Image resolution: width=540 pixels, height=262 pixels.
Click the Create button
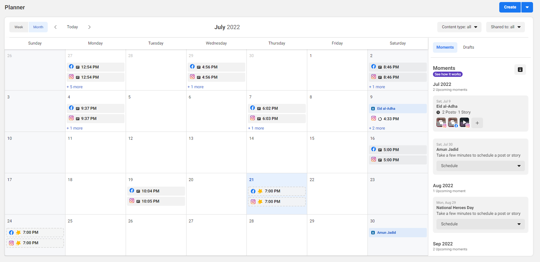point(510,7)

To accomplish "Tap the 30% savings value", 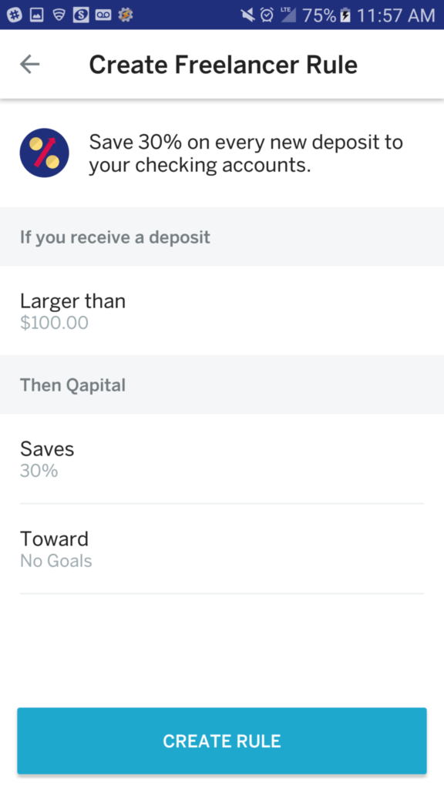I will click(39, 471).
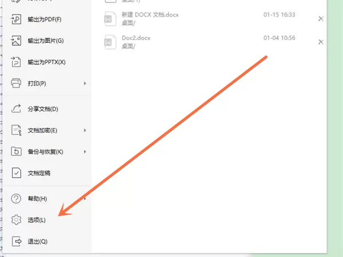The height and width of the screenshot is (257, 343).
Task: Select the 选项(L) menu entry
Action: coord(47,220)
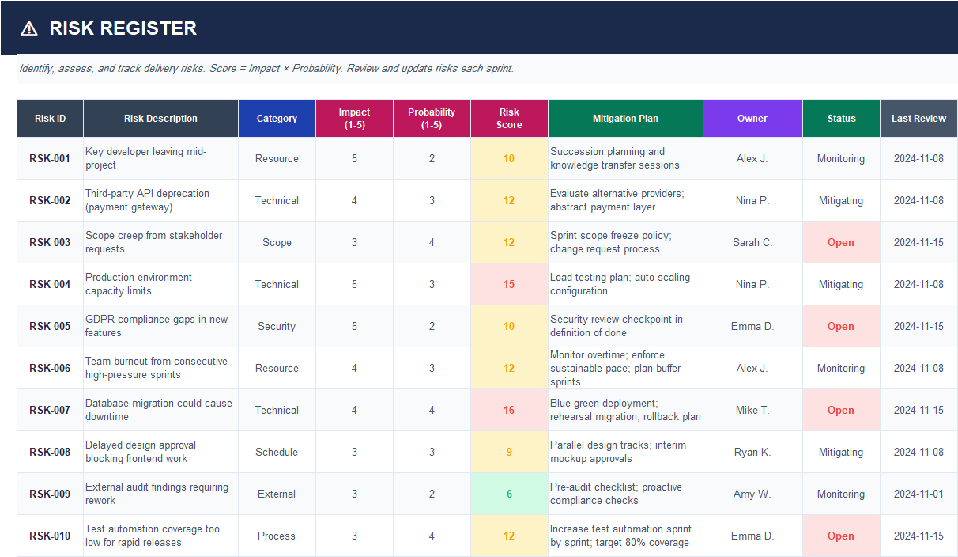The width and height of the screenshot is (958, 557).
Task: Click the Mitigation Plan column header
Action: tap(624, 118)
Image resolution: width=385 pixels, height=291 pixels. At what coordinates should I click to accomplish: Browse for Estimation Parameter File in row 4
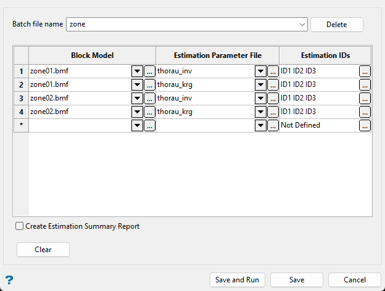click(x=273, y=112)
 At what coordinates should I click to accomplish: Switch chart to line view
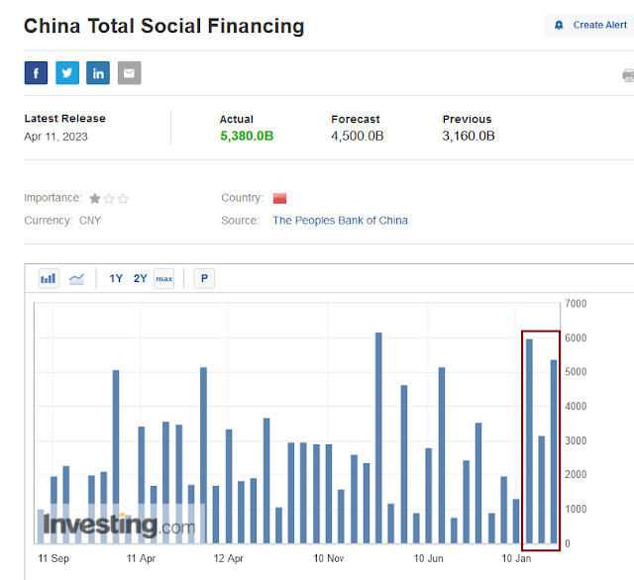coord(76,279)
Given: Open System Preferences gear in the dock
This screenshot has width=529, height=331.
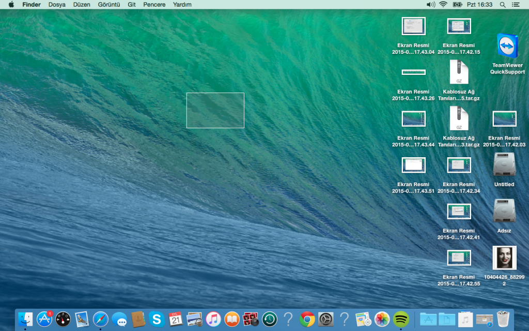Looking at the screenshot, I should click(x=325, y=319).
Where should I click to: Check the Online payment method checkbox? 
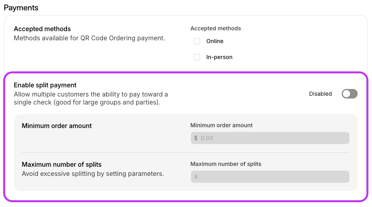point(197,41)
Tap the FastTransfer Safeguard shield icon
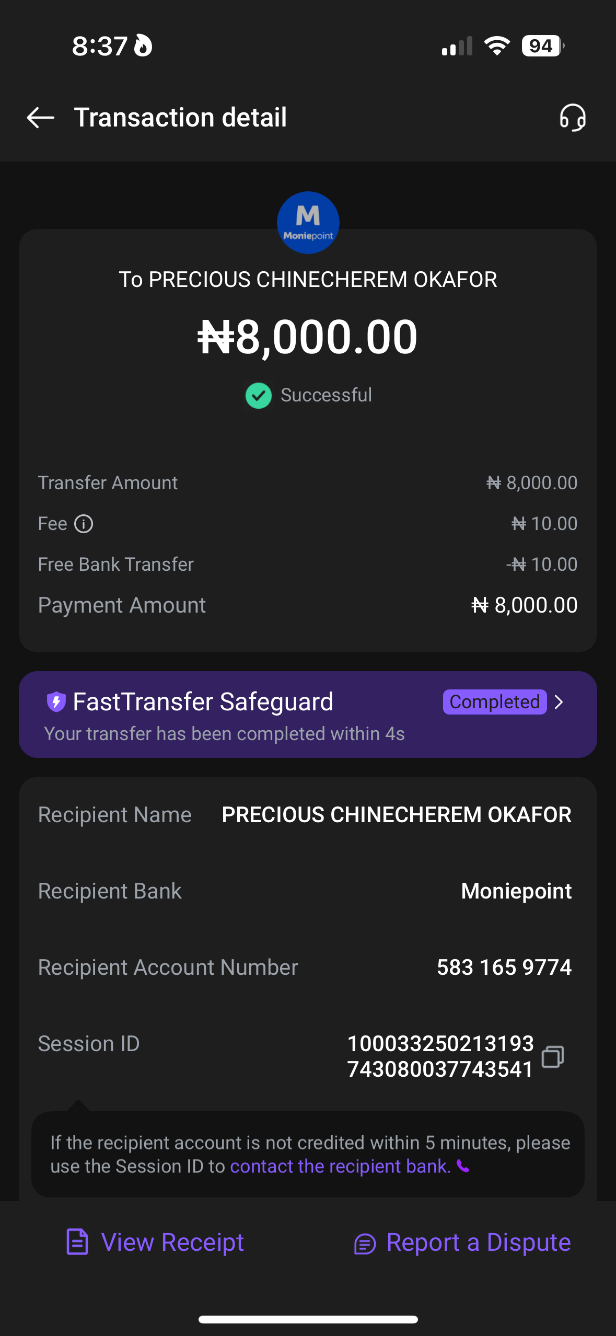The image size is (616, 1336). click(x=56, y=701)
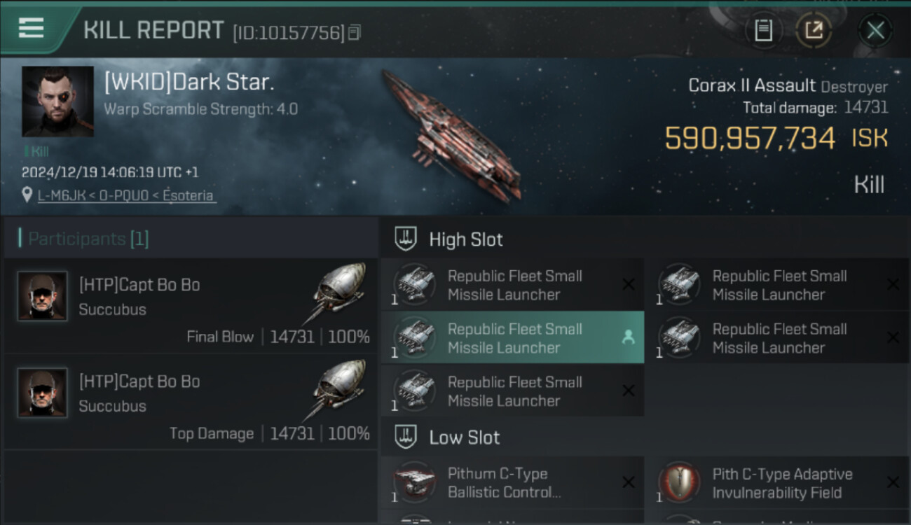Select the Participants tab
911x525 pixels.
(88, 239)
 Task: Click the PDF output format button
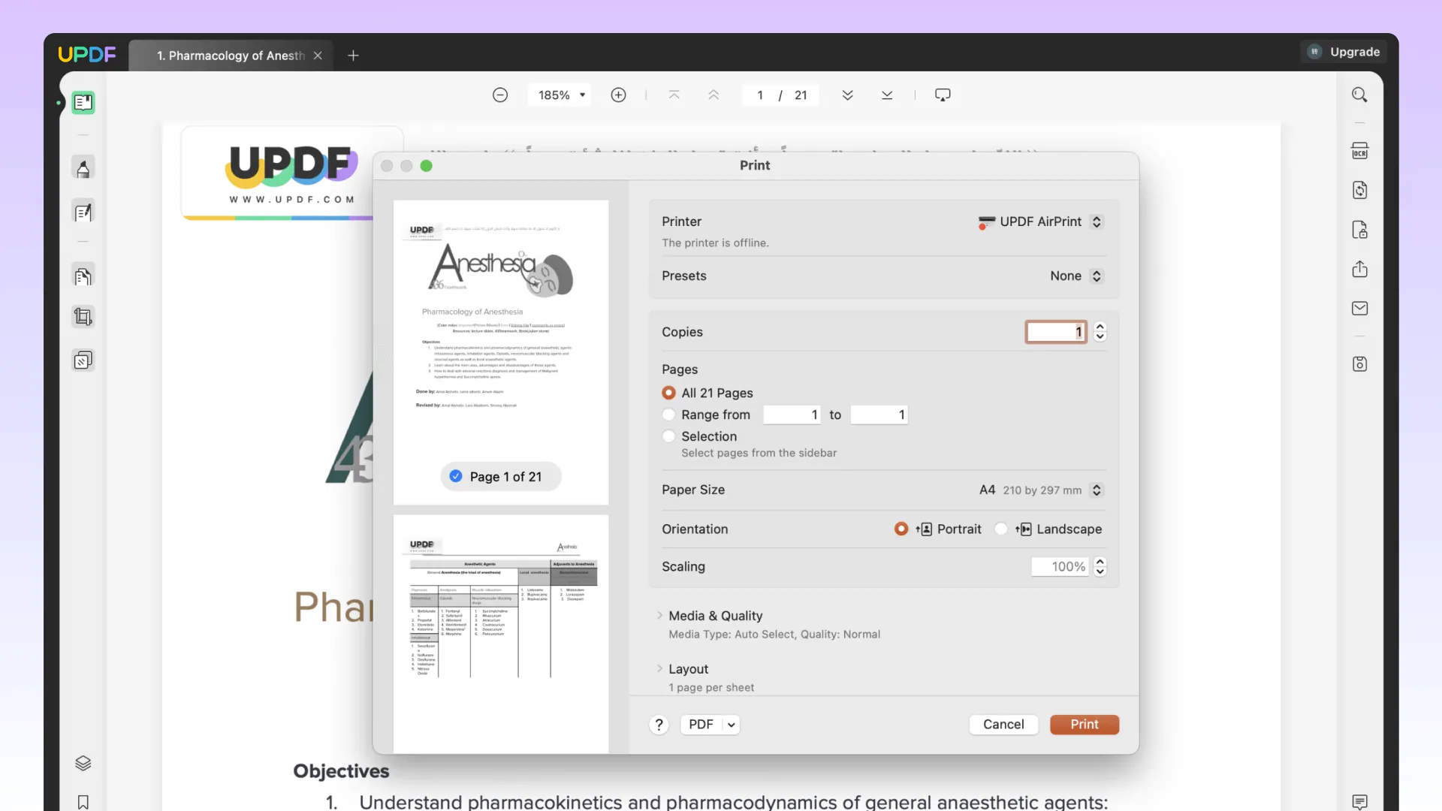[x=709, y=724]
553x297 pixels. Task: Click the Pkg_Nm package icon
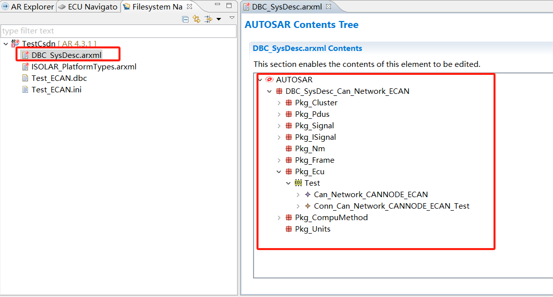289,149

Aim of the task –
The line that contains "At what coordinates should I click to accomplish: Switch" opens the part to copy, and the last line of the records closes it; set down those lines exactly, pictures excluded.

Solved problem –
 At what coordinates should I click to accomplish: Switch chart to line view
coord(76,279)
Given: Open System Preferences gear in the dock
This screenshot has width=529, height=331.
Looking at the screenshot, I should click(x=325, y=319).
Where should I click to: Check the Online payment method checkbox? 
point(197,41)
Tap the FastTransfer Safeguard shield icon
The image size is (616, 1336). click(x=56, y=701)
Select the Participants tab
911x525 pixels.
(88, 239)
 Task: Click the PDF output format button
[x=709, y=724]
553x297 pixels. Task: Click the Pkg_Nm package icon
289,149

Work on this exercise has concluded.